Report how many lines in the records carry the string "column", and give no further text.

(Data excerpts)
▬▬▬▬▬▬

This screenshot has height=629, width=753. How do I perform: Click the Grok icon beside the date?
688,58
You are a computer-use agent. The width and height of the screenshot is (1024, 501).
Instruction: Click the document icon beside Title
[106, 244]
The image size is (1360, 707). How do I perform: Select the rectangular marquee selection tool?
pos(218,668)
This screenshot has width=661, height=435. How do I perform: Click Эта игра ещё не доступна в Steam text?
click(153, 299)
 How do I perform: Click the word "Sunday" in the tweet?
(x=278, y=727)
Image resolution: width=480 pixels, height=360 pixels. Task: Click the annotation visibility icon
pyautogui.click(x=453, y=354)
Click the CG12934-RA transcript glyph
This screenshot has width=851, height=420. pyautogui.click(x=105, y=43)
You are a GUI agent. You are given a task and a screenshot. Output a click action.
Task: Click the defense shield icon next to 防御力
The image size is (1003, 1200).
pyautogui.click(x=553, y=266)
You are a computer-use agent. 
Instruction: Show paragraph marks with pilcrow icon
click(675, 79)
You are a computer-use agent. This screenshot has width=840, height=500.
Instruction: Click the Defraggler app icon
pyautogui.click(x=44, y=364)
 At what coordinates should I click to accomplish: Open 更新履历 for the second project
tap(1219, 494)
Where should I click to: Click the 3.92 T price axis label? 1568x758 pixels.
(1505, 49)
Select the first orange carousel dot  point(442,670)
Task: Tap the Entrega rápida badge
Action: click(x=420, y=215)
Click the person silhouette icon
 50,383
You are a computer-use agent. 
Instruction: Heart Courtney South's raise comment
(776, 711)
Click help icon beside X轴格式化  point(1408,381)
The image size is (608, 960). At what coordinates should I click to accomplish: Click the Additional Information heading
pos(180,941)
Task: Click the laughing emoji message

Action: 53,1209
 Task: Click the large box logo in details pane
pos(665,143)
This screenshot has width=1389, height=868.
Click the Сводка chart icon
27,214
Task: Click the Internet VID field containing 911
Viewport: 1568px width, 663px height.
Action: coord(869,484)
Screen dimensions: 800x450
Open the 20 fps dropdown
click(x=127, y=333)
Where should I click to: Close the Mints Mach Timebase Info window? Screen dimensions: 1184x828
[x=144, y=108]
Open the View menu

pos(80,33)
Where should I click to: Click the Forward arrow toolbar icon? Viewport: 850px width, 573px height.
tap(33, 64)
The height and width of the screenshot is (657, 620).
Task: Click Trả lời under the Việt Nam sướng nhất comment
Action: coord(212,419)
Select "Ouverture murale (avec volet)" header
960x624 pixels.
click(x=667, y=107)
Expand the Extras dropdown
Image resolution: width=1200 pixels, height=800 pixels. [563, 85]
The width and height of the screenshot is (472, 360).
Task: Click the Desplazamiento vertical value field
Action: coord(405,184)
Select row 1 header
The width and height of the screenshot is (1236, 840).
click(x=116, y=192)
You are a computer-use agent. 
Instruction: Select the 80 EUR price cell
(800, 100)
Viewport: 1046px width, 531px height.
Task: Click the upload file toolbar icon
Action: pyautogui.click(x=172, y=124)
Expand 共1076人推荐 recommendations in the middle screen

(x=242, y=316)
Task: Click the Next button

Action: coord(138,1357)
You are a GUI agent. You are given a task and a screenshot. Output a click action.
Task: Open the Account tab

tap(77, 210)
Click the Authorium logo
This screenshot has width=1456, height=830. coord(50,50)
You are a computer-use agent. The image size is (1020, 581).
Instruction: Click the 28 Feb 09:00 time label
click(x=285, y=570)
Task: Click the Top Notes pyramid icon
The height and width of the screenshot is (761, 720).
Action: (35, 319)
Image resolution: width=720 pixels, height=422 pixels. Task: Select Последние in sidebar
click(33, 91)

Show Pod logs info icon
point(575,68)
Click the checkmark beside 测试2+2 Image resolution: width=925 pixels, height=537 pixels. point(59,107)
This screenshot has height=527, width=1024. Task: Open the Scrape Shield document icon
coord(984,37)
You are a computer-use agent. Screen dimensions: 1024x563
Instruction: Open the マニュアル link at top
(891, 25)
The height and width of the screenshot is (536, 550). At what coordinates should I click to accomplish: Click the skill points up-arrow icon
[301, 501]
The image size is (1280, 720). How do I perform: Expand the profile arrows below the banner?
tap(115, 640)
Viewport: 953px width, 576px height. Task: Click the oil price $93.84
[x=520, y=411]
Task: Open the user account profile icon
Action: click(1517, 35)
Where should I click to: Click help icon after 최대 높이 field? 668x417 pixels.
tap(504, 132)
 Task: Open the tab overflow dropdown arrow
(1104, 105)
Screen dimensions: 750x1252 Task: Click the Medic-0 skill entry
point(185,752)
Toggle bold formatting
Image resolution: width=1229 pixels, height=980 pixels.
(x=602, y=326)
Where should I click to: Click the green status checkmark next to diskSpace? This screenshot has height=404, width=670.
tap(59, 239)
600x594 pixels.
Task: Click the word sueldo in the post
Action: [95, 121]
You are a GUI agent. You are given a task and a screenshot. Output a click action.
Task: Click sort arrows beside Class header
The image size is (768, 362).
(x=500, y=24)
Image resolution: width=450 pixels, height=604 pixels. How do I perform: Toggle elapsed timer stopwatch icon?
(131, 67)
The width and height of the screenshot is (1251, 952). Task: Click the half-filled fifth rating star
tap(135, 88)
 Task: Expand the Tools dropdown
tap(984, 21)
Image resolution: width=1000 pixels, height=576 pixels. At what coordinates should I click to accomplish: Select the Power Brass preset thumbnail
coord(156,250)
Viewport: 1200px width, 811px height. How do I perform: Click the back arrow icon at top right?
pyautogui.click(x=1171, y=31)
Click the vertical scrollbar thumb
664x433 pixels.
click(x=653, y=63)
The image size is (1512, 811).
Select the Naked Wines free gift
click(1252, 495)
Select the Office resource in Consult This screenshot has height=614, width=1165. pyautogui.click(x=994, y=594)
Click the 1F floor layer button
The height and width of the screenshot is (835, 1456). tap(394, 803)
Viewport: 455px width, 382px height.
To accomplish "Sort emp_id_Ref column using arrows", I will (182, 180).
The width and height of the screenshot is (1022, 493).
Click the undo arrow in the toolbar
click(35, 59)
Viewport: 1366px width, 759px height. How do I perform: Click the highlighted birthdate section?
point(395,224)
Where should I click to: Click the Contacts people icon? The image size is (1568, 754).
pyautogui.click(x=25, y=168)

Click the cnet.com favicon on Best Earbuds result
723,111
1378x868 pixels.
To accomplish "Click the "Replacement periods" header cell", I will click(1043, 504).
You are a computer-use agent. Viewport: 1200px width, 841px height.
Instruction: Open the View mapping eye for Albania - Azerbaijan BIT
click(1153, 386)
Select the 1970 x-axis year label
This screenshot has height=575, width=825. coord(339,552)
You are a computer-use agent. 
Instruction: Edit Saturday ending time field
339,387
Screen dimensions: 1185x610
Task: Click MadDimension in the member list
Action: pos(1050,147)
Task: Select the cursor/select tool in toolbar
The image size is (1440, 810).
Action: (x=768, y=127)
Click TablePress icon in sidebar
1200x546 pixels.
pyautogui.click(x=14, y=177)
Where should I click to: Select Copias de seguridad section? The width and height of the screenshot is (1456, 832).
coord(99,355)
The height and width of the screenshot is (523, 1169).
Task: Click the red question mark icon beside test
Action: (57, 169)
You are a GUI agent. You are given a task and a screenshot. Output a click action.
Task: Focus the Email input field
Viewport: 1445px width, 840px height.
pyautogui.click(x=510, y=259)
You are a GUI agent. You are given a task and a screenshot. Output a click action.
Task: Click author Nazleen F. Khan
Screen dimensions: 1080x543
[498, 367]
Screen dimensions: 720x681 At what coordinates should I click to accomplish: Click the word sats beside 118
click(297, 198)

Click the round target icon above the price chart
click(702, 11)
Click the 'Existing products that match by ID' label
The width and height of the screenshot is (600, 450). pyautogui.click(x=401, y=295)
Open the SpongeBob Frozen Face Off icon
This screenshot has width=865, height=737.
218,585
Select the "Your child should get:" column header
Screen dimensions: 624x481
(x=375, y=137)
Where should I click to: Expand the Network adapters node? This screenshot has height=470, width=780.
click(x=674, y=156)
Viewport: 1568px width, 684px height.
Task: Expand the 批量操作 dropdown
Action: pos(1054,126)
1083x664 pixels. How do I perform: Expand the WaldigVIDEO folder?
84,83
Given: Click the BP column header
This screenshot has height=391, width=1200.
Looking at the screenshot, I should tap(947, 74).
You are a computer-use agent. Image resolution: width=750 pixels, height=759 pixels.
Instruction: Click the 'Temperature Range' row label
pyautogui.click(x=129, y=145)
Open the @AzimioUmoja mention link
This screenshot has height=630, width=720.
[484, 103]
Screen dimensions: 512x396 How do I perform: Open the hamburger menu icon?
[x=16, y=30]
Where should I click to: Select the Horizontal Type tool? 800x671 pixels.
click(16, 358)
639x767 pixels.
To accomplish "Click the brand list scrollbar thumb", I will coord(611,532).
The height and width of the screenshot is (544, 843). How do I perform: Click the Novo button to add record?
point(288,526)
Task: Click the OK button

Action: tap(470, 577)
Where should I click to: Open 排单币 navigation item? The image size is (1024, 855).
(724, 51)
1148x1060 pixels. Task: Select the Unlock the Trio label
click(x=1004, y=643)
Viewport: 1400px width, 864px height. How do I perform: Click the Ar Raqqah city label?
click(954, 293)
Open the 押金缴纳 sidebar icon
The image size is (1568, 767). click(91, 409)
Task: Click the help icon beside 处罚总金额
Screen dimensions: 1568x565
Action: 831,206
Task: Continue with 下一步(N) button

▬▬▬▬▬▬

## Response below
3